▸ Task: Only a number is wanted here: how many lines in the records below contain the string "Most".

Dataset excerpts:
--- START ---

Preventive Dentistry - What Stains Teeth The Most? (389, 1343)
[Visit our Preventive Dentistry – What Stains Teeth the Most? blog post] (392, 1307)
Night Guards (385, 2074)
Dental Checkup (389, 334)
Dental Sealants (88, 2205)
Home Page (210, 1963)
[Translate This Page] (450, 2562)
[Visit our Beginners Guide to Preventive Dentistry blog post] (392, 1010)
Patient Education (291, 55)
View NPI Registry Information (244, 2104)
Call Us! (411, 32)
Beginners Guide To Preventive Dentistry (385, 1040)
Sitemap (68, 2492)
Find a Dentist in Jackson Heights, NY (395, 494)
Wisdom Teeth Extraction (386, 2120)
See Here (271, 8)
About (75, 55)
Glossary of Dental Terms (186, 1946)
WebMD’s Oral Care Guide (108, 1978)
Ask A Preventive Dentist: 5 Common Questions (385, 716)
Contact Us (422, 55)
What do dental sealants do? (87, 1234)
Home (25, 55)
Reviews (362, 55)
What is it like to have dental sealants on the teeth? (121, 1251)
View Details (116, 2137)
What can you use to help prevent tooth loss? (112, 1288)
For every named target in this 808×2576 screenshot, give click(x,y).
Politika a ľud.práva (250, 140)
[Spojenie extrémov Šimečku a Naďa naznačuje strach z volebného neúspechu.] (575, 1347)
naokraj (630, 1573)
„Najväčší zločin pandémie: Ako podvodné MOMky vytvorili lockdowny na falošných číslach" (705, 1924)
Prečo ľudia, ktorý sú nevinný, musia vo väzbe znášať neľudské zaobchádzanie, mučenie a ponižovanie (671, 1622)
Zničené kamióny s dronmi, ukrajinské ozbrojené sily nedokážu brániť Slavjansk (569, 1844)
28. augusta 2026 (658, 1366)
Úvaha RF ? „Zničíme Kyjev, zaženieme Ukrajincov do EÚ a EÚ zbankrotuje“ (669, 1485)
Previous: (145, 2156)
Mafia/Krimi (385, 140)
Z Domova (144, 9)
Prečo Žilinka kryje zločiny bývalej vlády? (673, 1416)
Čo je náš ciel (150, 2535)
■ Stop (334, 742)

--- END ---

▸ Result: 2